# Compute shader memory barrier fun

This topic is 477 days old which is more than the 365 day threshold we allow for new replies. Please post a new topic.

If you intended to correct an error in the post then please contact us.

## Recommended Posts

I've got myself somewhat confused regards required memory barriers in a compute shader where invocations within the same dispatch access a list stored in a SSBO.

I have the SSBO declared coherent and I protected the list with an atomic exchanged based spinlock (taking care to lock only in the lead thread for a warp).

If I do the following in order in the shader:

1) Acquire lock

2) Modify list items and list item count

3) Release lock

Where do I need a memory barrier?  I think at best I only need a memoryBarrierBuffer() between (2) & (3)?

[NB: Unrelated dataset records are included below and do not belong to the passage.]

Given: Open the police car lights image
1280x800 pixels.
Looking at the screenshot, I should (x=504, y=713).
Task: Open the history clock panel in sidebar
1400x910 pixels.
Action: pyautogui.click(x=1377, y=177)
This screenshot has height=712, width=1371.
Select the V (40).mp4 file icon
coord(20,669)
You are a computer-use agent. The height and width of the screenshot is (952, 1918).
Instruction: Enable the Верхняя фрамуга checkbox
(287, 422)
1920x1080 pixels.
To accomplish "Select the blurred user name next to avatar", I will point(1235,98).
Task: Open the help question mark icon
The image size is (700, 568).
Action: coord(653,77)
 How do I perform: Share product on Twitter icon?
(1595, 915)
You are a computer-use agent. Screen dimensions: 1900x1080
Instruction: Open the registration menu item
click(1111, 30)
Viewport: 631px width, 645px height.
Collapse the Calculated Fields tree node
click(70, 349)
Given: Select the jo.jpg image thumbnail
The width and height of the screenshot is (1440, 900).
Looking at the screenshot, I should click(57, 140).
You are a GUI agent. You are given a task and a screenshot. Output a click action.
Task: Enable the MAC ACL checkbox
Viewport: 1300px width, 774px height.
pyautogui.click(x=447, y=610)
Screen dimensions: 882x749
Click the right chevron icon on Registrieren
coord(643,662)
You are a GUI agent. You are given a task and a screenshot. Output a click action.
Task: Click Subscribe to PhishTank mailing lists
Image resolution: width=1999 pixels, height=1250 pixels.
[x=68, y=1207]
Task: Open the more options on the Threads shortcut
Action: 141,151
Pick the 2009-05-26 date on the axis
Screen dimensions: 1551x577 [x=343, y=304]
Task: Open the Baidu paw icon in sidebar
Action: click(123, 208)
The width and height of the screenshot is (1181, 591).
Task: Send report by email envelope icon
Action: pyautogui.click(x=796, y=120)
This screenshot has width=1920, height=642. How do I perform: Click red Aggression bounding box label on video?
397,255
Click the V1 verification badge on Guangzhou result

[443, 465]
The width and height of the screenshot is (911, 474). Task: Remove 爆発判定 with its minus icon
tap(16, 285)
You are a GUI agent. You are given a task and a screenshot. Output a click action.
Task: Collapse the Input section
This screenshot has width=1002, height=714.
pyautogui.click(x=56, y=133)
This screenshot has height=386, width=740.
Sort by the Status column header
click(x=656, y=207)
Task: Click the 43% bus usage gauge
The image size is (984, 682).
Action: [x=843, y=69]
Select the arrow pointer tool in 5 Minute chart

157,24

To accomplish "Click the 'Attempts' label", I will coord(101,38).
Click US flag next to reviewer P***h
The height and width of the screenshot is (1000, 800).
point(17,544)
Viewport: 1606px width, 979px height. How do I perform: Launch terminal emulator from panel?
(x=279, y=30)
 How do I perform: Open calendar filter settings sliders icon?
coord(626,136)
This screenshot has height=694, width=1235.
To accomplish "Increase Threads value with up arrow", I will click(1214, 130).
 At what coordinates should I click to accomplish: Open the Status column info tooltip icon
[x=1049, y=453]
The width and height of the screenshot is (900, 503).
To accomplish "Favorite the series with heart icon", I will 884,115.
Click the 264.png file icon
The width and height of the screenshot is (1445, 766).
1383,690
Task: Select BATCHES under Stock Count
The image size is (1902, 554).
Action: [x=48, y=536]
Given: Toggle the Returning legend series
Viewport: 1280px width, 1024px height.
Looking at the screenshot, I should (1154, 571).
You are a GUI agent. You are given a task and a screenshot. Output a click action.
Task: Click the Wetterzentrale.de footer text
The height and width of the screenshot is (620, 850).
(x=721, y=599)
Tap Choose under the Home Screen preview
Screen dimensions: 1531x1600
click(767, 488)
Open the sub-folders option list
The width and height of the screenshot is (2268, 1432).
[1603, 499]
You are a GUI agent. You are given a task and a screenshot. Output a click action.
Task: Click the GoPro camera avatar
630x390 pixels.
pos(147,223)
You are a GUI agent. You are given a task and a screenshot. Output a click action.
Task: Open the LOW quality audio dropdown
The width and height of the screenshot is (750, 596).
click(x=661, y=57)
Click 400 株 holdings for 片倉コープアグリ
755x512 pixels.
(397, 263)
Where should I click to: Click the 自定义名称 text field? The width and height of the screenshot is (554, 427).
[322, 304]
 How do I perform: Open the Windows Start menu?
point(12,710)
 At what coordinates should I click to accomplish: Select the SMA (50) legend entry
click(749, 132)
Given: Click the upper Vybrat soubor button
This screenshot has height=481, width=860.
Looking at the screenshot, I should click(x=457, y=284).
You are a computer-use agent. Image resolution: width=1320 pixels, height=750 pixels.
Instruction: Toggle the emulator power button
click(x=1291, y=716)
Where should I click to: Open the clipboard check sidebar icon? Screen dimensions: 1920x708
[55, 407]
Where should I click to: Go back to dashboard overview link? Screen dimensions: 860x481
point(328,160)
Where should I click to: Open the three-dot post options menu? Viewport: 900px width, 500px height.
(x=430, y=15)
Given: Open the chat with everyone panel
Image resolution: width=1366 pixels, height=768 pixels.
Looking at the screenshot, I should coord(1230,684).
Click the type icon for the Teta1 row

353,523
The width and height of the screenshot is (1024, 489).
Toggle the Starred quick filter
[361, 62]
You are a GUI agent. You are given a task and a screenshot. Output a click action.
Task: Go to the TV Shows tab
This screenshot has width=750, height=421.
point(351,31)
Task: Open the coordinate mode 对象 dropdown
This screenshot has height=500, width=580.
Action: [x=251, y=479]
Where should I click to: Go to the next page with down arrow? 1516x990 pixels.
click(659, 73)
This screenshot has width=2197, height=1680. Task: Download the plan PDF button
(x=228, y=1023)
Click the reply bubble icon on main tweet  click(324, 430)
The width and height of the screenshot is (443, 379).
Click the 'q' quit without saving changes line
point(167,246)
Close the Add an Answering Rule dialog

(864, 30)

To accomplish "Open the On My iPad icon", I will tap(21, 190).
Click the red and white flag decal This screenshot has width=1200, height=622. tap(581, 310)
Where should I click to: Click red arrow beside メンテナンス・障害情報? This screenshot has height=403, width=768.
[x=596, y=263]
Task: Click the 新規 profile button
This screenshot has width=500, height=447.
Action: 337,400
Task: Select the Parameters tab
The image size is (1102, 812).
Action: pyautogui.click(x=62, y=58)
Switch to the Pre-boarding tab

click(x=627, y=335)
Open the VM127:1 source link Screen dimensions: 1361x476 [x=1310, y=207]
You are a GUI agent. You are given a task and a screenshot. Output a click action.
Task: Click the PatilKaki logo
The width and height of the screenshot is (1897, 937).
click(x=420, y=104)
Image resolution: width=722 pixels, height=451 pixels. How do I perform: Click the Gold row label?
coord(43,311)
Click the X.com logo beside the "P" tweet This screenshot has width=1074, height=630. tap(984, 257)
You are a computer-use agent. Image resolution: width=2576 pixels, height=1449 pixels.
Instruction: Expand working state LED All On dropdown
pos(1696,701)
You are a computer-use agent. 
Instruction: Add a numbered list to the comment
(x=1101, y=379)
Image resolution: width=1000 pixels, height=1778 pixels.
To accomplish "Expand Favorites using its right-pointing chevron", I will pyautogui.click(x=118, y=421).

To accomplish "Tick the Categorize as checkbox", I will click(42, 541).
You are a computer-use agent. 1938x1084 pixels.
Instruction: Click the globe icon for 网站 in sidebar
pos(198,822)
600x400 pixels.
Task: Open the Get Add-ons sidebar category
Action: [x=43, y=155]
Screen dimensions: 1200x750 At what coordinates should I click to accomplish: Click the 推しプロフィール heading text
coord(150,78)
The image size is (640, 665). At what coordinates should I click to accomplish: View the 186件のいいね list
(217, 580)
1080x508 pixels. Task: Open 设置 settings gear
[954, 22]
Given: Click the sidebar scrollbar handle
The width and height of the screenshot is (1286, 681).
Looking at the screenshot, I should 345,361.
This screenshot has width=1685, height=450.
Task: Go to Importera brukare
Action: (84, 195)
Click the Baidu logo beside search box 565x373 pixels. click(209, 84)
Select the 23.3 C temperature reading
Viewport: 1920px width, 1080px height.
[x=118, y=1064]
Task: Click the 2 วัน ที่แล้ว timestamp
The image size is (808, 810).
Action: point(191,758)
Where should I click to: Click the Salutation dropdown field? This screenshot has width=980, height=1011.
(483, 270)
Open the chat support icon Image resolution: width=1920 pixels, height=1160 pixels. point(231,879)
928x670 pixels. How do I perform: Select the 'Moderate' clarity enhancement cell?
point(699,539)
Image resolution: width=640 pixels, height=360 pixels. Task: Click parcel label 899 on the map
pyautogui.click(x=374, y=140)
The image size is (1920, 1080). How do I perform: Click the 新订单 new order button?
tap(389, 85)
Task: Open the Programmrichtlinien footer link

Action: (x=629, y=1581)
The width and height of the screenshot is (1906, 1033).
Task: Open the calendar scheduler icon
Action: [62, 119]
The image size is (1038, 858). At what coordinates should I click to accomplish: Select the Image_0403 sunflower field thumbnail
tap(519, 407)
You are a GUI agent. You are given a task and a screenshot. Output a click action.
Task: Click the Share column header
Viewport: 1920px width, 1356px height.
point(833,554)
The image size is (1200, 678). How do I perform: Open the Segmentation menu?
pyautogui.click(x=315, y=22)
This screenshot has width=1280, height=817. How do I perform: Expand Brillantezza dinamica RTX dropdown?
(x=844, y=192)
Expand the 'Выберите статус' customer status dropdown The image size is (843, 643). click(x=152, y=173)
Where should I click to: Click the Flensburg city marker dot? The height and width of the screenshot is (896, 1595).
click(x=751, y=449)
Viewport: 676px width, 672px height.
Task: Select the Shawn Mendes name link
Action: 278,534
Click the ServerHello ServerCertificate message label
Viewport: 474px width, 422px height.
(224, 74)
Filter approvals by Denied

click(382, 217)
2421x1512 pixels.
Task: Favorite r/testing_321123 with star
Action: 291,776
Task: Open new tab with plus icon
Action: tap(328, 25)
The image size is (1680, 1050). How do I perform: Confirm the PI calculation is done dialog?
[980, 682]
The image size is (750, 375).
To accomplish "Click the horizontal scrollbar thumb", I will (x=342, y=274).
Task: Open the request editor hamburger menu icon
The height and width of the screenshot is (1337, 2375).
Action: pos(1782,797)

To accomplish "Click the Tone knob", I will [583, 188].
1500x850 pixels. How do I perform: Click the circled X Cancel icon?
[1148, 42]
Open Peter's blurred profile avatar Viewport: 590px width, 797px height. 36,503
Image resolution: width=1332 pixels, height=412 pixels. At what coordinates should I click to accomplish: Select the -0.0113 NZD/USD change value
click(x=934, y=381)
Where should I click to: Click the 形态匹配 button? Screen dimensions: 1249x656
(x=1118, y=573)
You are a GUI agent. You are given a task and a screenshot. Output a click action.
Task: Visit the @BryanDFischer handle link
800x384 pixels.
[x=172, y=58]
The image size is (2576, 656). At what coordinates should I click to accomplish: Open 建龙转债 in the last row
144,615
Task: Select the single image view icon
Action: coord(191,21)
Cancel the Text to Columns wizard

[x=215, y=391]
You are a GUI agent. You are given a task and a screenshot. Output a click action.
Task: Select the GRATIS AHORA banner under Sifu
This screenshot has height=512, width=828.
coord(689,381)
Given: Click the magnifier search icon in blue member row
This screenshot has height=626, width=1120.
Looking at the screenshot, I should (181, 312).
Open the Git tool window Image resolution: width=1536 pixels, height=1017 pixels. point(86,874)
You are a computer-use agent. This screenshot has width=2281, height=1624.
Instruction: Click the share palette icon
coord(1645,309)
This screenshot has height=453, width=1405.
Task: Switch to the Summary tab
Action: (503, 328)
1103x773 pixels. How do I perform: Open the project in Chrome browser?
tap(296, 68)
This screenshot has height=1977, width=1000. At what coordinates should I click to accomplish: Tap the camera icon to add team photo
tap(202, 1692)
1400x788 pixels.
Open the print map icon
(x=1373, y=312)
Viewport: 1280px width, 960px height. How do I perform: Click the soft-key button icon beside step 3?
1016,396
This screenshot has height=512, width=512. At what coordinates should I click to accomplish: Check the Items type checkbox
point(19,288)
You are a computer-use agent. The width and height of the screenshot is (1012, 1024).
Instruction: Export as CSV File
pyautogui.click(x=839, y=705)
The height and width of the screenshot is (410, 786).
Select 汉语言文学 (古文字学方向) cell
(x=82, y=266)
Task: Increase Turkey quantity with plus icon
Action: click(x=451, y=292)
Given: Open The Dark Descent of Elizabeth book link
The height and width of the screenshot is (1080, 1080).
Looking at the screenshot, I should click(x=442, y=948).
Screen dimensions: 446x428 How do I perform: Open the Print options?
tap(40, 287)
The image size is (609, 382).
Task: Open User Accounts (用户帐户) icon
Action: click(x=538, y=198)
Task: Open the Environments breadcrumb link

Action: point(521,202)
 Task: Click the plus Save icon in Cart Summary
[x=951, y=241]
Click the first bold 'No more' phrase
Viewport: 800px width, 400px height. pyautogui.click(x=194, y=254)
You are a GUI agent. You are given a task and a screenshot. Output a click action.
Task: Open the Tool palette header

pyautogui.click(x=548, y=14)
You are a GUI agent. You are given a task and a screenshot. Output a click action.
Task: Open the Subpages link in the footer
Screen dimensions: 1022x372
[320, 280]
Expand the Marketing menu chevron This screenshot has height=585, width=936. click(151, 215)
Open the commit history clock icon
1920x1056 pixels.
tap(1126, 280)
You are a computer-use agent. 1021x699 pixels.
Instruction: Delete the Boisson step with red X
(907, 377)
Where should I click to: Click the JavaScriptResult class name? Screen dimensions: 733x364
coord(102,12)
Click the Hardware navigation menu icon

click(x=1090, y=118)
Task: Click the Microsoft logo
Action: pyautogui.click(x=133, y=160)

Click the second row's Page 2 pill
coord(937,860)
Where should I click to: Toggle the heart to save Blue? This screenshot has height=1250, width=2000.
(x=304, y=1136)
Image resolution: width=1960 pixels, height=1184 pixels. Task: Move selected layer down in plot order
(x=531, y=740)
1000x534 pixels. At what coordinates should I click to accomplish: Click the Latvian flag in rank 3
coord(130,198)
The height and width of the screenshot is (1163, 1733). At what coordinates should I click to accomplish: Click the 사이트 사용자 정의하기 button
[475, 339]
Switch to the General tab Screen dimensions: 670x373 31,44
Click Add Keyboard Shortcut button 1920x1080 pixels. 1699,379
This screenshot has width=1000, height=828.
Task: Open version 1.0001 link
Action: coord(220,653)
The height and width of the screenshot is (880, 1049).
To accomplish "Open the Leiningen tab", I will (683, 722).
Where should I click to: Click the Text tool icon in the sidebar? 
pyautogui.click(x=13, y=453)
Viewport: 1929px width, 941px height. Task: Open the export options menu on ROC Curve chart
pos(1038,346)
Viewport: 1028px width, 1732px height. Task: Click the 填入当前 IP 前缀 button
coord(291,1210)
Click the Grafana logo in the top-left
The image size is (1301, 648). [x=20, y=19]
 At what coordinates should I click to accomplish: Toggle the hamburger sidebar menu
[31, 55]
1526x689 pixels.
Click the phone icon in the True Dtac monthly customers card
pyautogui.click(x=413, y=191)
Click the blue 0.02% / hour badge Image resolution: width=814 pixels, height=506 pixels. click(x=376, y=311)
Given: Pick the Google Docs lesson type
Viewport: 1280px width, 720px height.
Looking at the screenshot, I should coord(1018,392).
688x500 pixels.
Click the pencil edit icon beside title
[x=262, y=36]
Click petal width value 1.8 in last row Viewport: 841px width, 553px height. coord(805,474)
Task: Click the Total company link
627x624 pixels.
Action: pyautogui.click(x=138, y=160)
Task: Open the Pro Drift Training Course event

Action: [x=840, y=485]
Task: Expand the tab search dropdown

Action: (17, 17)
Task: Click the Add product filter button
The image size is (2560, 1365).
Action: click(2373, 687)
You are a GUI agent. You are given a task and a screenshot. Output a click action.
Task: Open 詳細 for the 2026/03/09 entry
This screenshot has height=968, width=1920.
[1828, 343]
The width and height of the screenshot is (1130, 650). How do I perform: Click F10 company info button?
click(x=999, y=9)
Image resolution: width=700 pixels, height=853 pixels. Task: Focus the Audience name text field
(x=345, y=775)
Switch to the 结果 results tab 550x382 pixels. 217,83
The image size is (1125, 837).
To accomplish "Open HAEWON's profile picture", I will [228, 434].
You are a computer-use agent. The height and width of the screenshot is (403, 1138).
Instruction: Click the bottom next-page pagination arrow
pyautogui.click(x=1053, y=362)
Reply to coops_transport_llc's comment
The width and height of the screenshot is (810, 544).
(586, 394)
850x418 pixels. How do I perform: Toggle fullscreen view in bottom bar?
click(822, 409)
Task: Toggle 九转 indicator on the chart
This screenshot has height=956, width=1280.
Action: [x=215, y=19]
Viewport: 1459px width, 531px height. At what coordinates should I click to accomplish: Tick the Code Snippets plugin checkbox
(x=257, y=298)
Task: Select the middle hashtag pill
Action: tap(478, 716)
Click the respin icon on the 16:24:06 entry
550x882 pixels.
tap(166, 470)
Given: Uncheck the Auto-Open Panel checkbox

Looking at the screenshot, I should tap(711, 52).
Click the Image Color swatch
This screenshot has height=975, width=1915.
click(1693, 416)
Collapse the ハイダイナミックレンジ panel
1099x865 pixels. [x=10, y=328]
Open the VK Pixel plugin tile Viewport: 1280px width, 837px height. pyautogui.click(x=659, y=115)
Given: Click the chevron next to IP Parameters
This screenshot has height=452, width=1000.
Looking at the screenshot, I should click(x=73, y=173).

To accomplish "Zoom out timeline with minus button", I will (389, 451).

The atomic operation in (3) I believe does not guarantee that the changes made in (2) have occurred from the point of other invocations within the dispatch right?  So by placing the memoryBarrierBuffer() between (2) & (3) it should ensure that the other invocations within the same dispatch see the buffers changes correctly after they acquire the lock?

Also if I call memoryBarrierBuffer() only in the lead warp thread I assume that's not good?

So what I should really have is maybe(?) something like:

if(leadWarpThread) AcquireLock();

ModifyBufferListItemsAndCount();

memoryBarrierBuffer();

if(leadWarpThread) ReleaseLock();

#### Share this post

##### Share on other sites

I see one is missing:

if(leadWarpThread) AcquireLock();

barrier(); // ensure no other thread begins changing buffer before locking

ModifyBufferListItemsAndCount();

memoryBarrierBuffer();

if(leadWarpThread) ReleaseLock();

#### Share this post

##### Share on other sites

Thanks but the execution barrier() isn't needed because of the atomic based spinlock.

#### Share this post

##### Share on other sites

How do you implement AcquireLock/ReleaseLock without synchronizing with global memory?

Also, how do you ensure that one GLSL work group maps to exactly one hardware wavefront?

#### Share this post

##### Share on other sites

Yep, if lead thread is modifying global memory for the lock (buffer or whatever), you need not just a barrier, but also a memoryBarrier() afterwards.

And those barriers cant be in AcquireLock(), because all threads must execute them - so it seems you miss them.

Currently, other threads may start calling ModifyBufferListItemsAndCount() before the lock is done, yes?

Other than that i agree to your initial statements, but it smells like there should be a way to do things more efficiently.

I use atomics in global memory for debugging and it's really slow.

#### Share this post

##### Share on other sites

The spinlock is usually something like:

uint lock;

if(leadThread) while(atomicCompSwap(lock, 0, 1) != 0); // locks
if(leadThread) atomicExchange(lock, 0); // unlocks


They are done on a variable in a SSBO which is the global memory.  With the ARB shader ballot etc extensions you can figure out warp synchronous programming now in GL.  But I am cheating a little bit and switching some constants between 32/64 threads per warp/wavefront on nvidia/AMD, as although you can get that value in the shader via those extensions there seems no way to query it client side with glGetInteger().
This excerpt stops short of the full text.